Sports Outside the Beltway

Braves Rally to Win 2007 Season Opener

For what seems to be the first time in ages, the Atlanta Braves not only won their season opener but actually pitched well enough in the late innings to stage a comeback over the Philadelphia Phillies.

The bullpen that couldn’t hold a lead for the Braves last season flexed its new muscle Monday, and so did Edgar Renteria. The shortstop hit a mammoth tying home run in the eighth inning and a decisive two-run shot in the 10th as the Braves rallied for a 5-3 win on opening day at Citizens Bank Park.

“That’s a game last year that we lost 75-80 percent of the time,” said third baseman Chipper Jones, referring to the bullpen’s National League-worst 29 blown saves in 2006. “Amazing things happen when you get people out in the seventh, eighth and ninth innings.”

And the 10th, if necessary.

After a scoreless inning apiece from the vaunted Big Three relievers — Mike Gonzalez in the seventh, Rafael Soriano in the eighth, Bob Wickman in the ninth — the Braves turned the lead over to Chad Paronto. The 260-pounder pitched a perfect 10th to record his first major league save in his fourth opportunity. The ballyhooed bullpen passed its first test splendidly.

“Anytime you get the lead with our bullpen now — I think the word’s going to get around quick that our bullpen is one of the best,” said catcher Brian McCann, who picked up where he left off last season, going 3-for-4 with a double, home run and two RBIs.

AJC’s Terence Moore, hardly a Braves cheerleader of late, is ecstatic.

The bullpen was as wonderfully scary as advertised. That’s enough right there for the rest of the National League East to shiver for a 15th season out of the past 16, especially whenever they see somebody with a tomahawk across his chest.

Simply put, the Braves are back as the bogeymen of the division. They haven’t a glaring weakness, and they have more than a few strong points. They also have a chance to go 162-0 after resembling some of their forefathers by finding ways on Monday at Citizens Bank Park for a 5-3, 10th-inning victory over the supposedly improved Philadelphia Phillies.

He’s calling the Braves, picked to miss the playoffs for a second straight year by most of the preseason publications, “the team to beat in the NL East this season.”

His colleague, David O’Brien, is only slightly more reserved.

It was only one game, with 161 remaining on the schedule. But it was apparent that Chipper Jones and John Smoltz, the longest-tenured Braves, viewed Monday’s 10-inning, season-opening 5-3 road win over the Philadelphia Phillies as a significant step in the right direction.

“With the young guys we have on the team and in the lineup, we need to feel like whenever we’re tied, we’re going to win the game,” Jones said after the Braves won on Edgar Renteria’s two-run homer in the 10th, his second homer of the day.

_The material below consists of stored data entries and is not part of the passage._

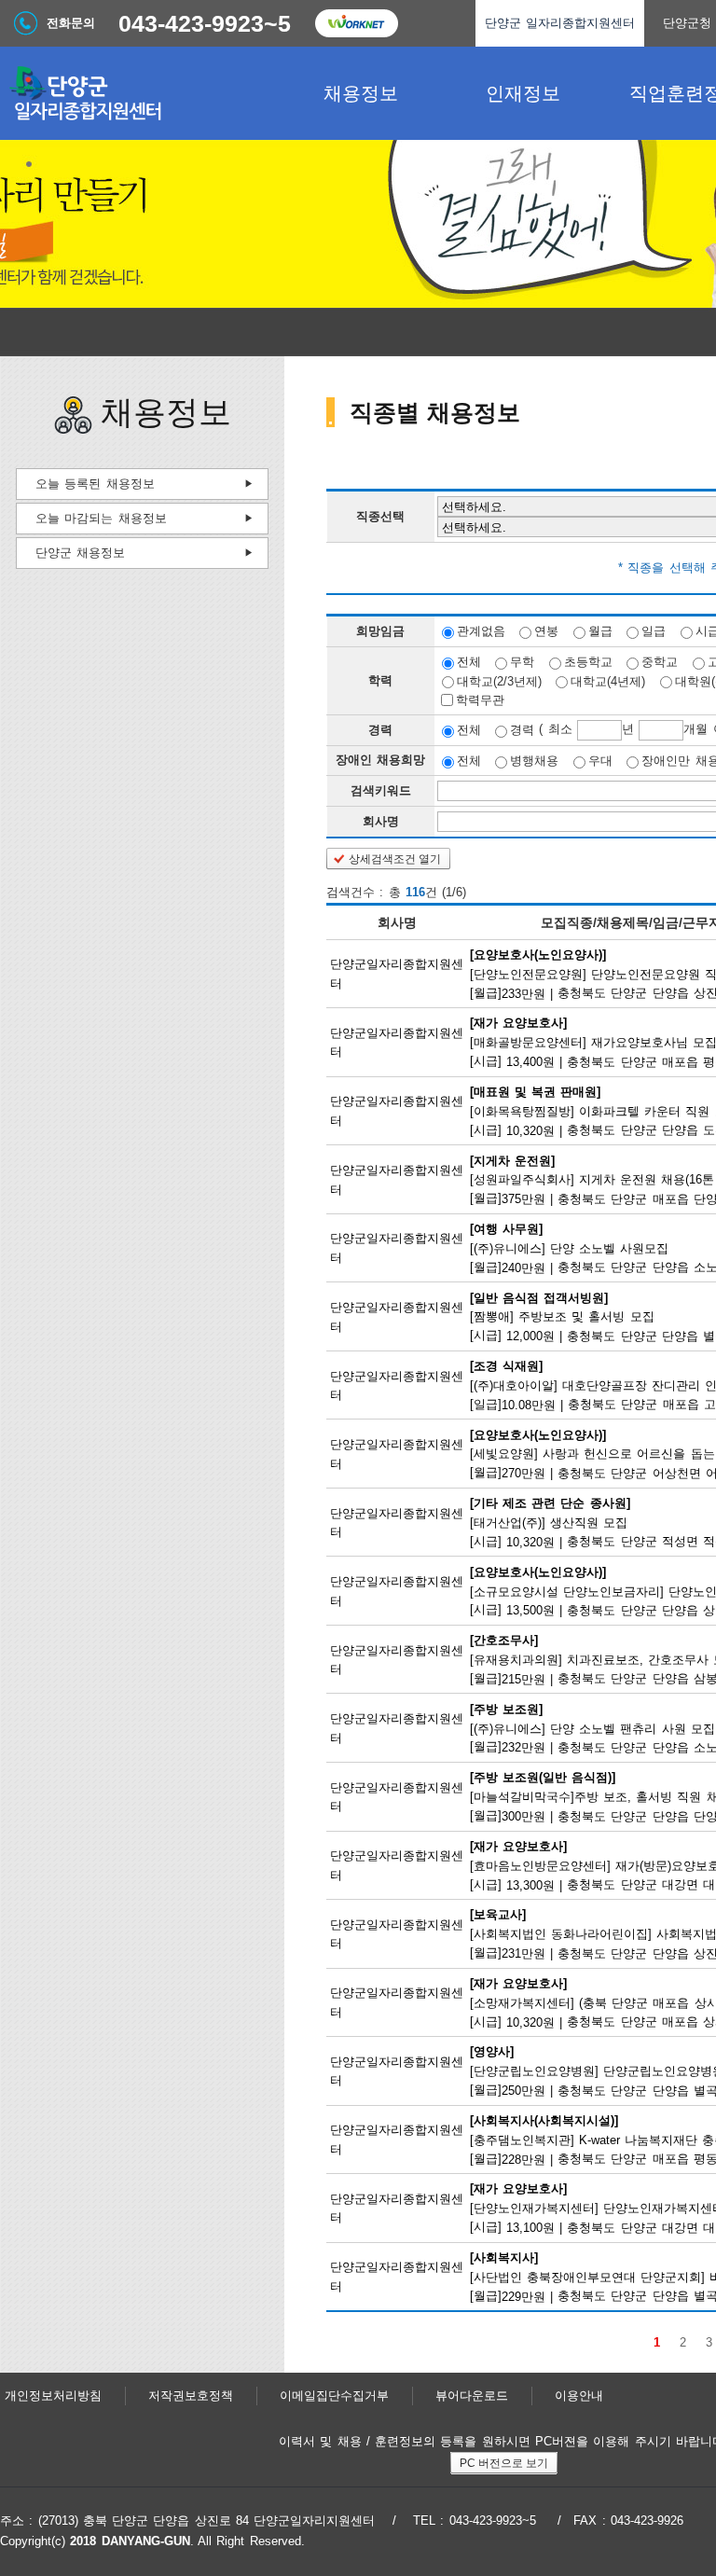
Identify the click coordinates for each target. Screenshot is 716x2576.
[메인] (140, 93)
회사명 (381, 821)
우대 (600, 761)
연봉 (546, 631)
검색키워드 (381, 790)
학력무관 (480, 700)
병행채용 (534, 761)
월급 (600, 631)
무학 (522, 662)
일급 (653, 631)
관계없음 (481, 631)
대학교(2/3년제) (499, 680)
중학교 (659, 662)
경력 (522, 730)
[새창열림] (356, 23)
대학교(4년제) (608, 680)
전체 (469, 662)
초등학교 (588, 662)
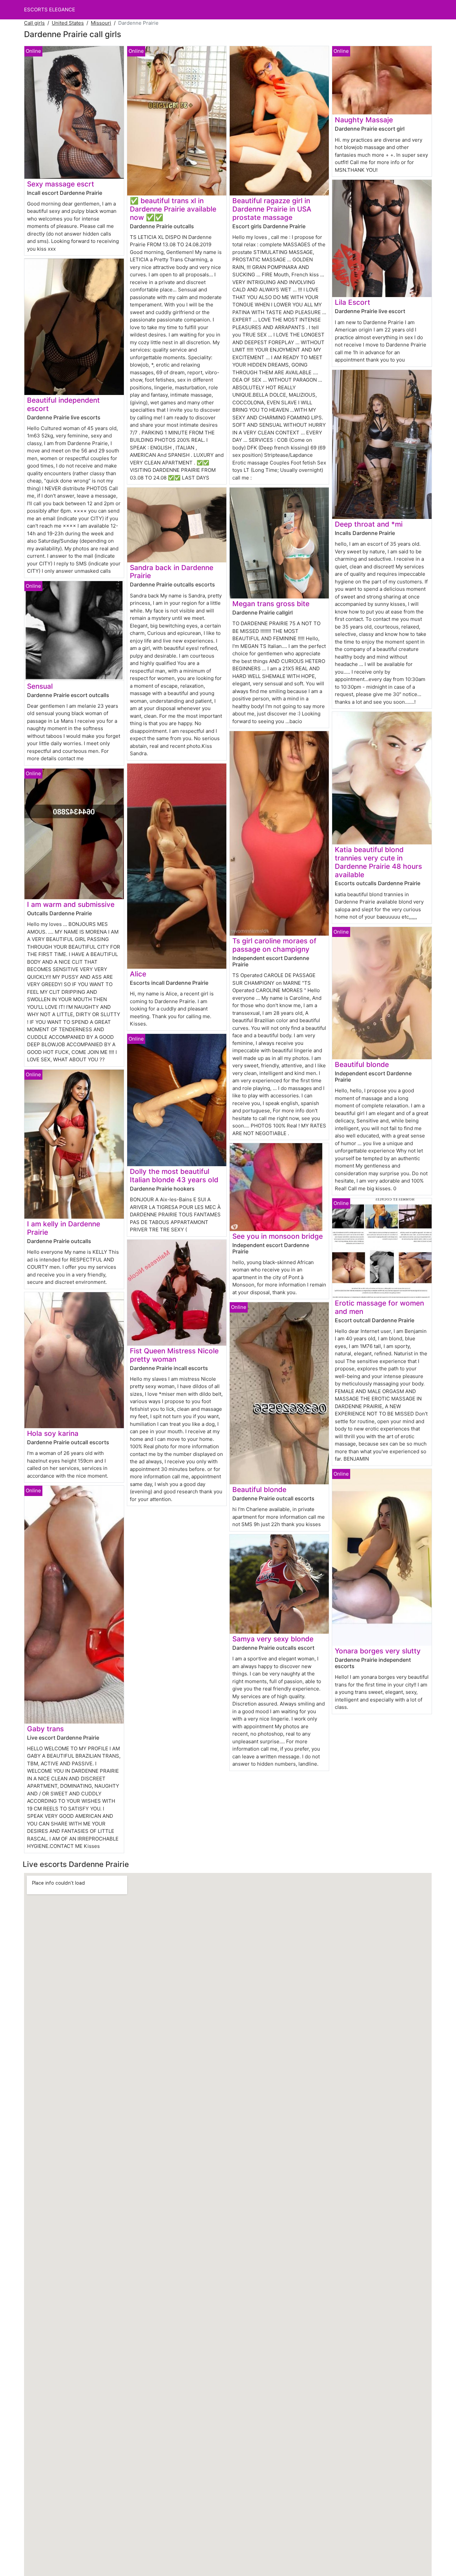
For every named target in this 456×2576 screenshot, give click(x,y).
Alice (138, 974)
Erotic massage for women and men (379, 1307)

“Last year we blew 29 saves, and that’s tough on the team’s psyche,” Jones said. “With a few games like this, we can turn that around. It can set the tone. Those guys came in and threw the hell out of the baseball and got outs. That’s what we’re going to need. We don’t have the firepower up and down the lineup like we had last year, but we’ll score enough runs.”

Smoltz threw 97 pitches in six innings, had seven strikeouts and was charged with eight hits and three runs. One run should’ve been unearned on a dropped pop-up by second baseman Kelly Johnson, but the play was ruled a hit.

Smoltz was pleased with the team’s performance, and especially the bullpen. “Pitching-wise, we’ve got to create an aura again,” said the veteran ace, who was part of Braves starting rotations that dominated during the 1990s, and was an All-Star closer in the majors’ best bullpen in 2002.

With Wickman’s return, coupled with winter trades for Gonzalez and Soriano and what the Braves hope will be an improved starting rotation, Smoltz sees a structure in place that should help the bullpen succeed. “I really believe Paronto, [Tyler] Yates and [Macay] McBride are huge pluses because the roles are the way they are now,” Smoltz said. “Last year everybody tried to be ‘the guy,’ because everybody was trying to fill in. “This year you’re going to see games early on where the starters won’t pitch too many innings, but we should carry the load the longer it goes.”

It’s a long season but starting off this way sure makes it easier to be hopeful.